A tiny handful of texts preserve the actual voices of the enslaved. One is an 11th-century, highly decorated runestone from Hovgården, the royal estate on Adelsö island in Lake Mälaren, Sweden. The inscription honors the king’s estate manager and is a rare example of people erecting a stone to themselves while alive:

Read these runes! They were properly ordered cut by Tolir, the bryti in Roden, appointed by the king. Tolir and Gylla had them cut, husband and wife to their own memory ... Hákon did the carving.

The key fact here is that a bryti was a special class of thrall, someone entrusted with much responsibility but lacking liberty nonetheless. In other cultures, parallel accounts of enslaved individuals rising to positions of sometimes considerable power blur the lines of what their status actually meant. On Adelsö, Tolir was clearly able to marry (whether this had legal standing is another matter) and afford a magnificent statement of his position as the royal servant.

Another 11th-century stone from Hørning in Denmark tells a simpler, but perhaps more poignant, tale:

Tóki the blacksmith raised this stone to the memory of Thorgisl, son of Gudmund, who gave him gold and freed him.

Viking ships on a raid
A fleet of Viking ships on a raid, as seen in a 1915 rendition Photo by Universal History Archive / Universal Images Group via Getty Images

A freed thrall existed in the ambiguous space between enslavement and complete liberty. All freed(wo)men remained obligated to their former owners and were expected to support them, and they were never regarded as fully the equal of freeborn folk. Former thralls also had lower rights to compensation in legal codes. The stone raised by Tóki indicates his profession—a handy, useful occupation—but whether this was something new or a legacy of his former tasks as a thrall is unclear. In time, the children and grandchildren of freed thralls would gain the full rights of the freeborn.

Material reflections of Viking-Age slavery are meager but significant. At the most basic level, iron shackles have been found in the urban centers of Birka and Hedeby, as well as a handful of other sites connected with commerce. Some of them arguably could have been used to restrain animals but were more likely designed to be placed around a human neck, wrist or ankle.

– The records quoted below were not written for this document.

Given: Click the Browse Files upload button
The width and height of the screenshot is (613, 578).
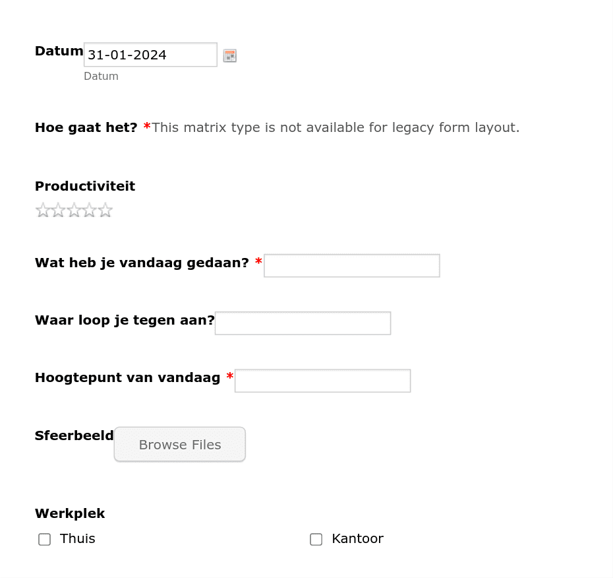Looking at the screenshot, I should 180,444.
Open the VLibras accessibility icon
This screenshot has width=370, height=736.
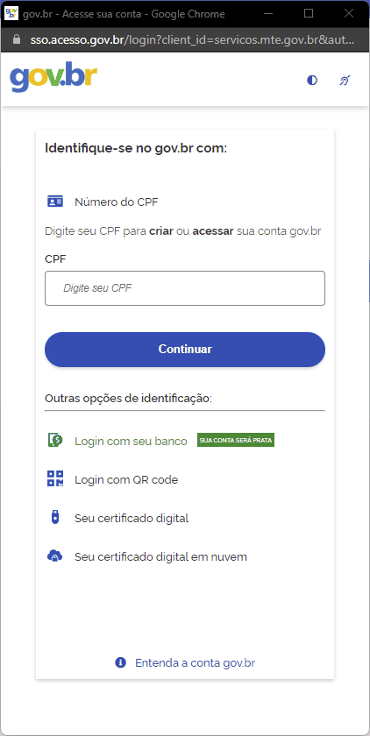pyautogui.click(x=345, y=81)
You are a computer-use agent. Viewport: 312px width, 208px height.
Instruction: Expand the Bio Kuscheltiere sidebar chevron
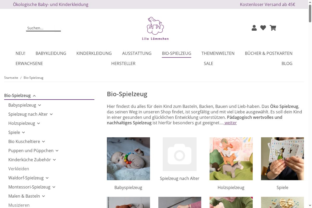point(43,142)
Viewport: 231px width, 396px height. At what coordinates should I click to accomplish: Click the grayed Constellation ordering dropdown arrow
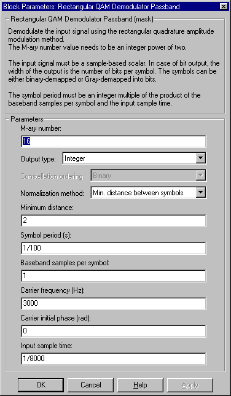point(201,176)
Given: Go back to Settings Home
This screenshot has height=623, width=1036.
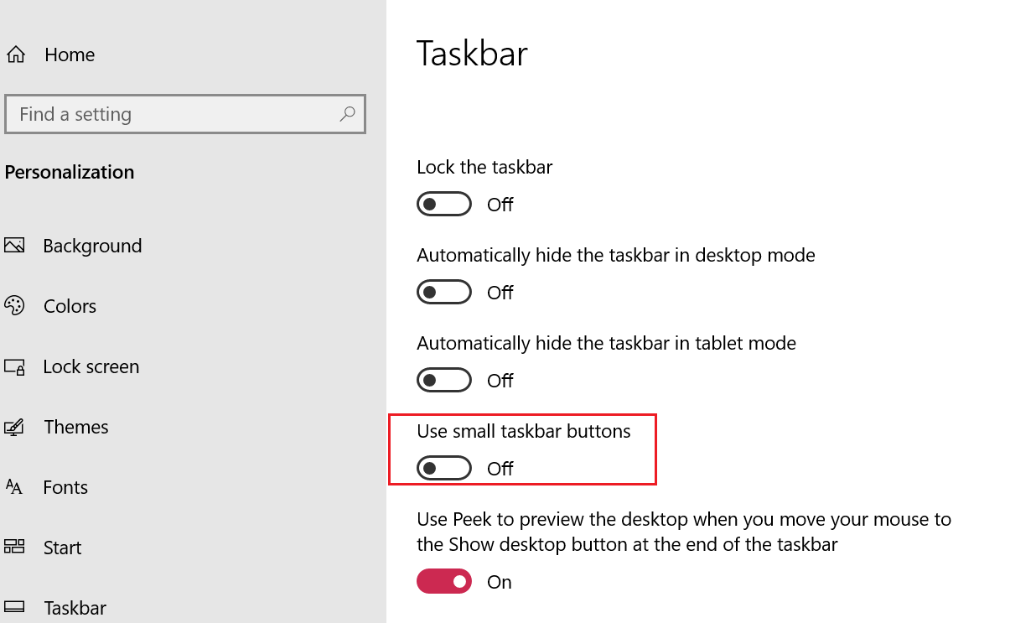Looking at the screenshot, I should [x=69, y=54].
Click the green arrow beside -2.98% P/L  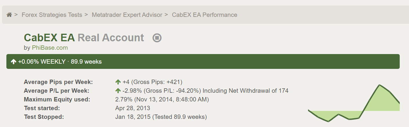[118, 91]
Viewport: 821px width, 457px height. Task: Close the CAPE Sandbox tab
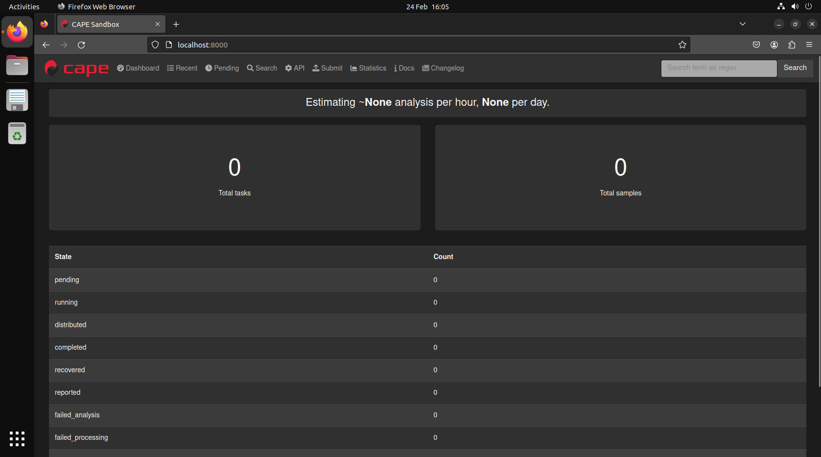point(158,24)
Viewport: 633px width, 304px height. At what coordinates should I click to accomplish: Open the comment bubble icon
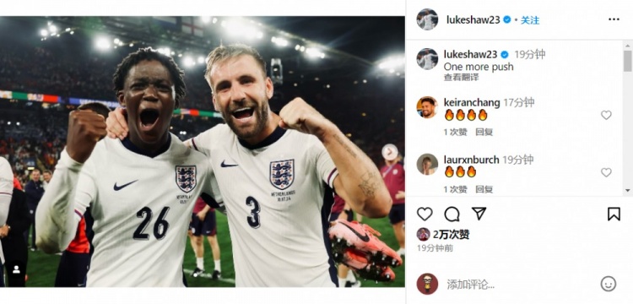pyautogui.click(x=452, y=214)
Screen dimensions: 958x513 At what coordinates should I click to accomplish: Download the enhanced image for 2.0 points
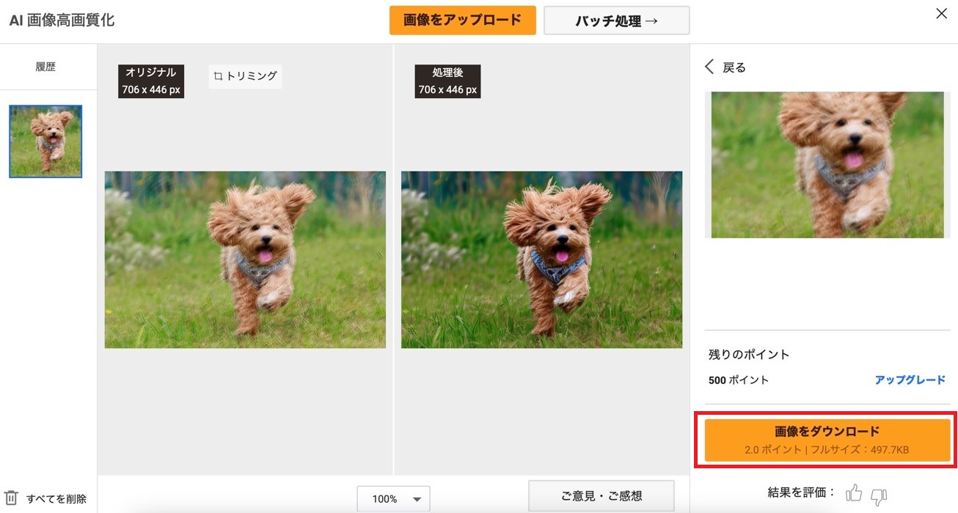[827, 439]
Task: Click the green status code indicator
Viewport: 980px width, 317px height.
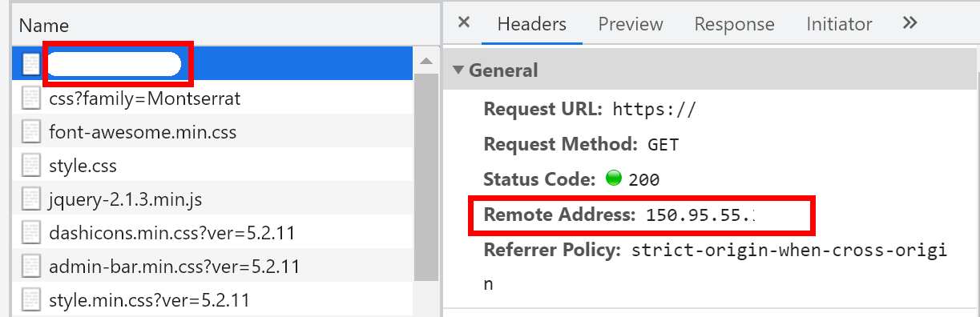Action: (x=614, y=179)
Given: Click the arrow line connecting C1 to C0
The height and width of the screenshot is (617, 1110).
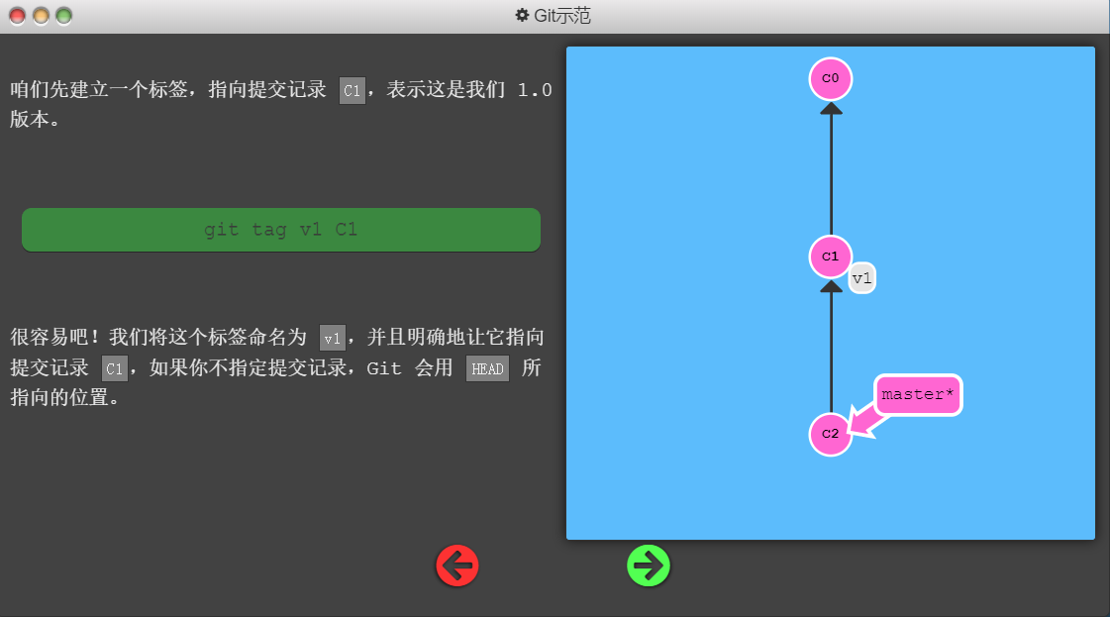Looking at the screenshot, I should (831, 168).
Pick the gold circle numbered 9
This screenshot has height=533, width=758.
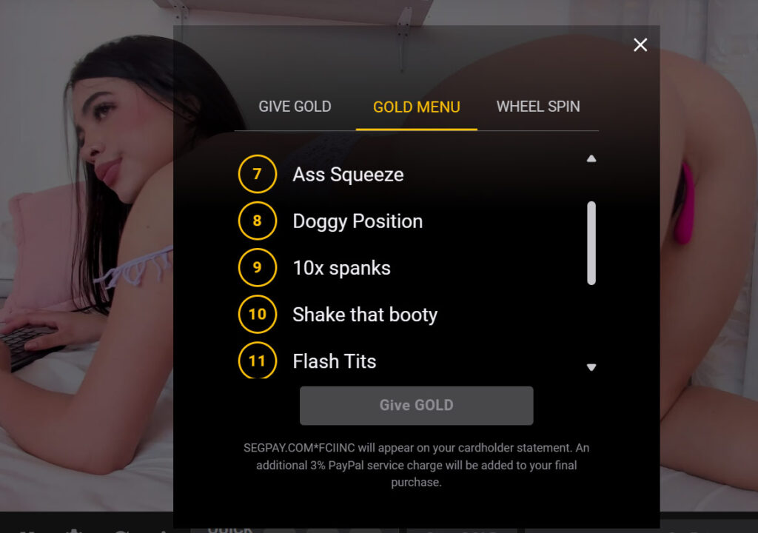click(257, 267)
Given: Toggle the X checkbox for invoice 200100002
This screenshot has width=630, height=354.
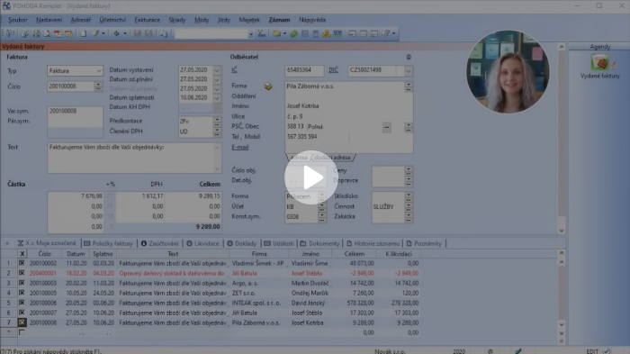Looking at the screenshot, I should coord(22,263).
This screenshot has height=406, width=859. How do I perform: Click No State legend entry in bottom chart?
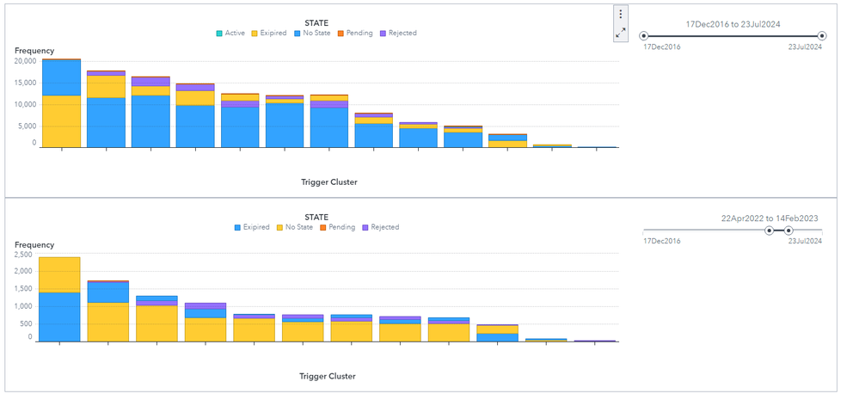[295, 227]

Most of the archaeological material is harder to read, in that it only indirectly reflects the presence of the enslaved. They would have needed housing and feeding, and their work must have been not only integrated into the economy but perhaps also a main driver of it. In the early Viking Age, for example, who serviced the rapid expansion of the labor-intensive tar production industry, along with the parallel rise in the exploitation of the outlands? Later in the period, further reorganization of the economy, in connection with an escalating need for sailcloth (and therefore wool and sheep), had obvious implications for the consequent rise in labor requirements. Developments in the built environments of the estates, an increase in smaller structures (perhaps thralls’ quarters?), and additions to the main halls and ancillary buildings also occurred. As raiding for enslaved people escalated, these individuals’ work became essential for building, equipping and maintaining the fleets used in such assaults, and so on in a self-reinforcing system.

For the enslaved, the mid-8th to mid-11th centuries A.D. were an utterly different experience from that of the free people around them. The Viking Age was very much a time of borders—between cultures and ways of life, between different views of reality, and between individuals, including at the level of liberty itself.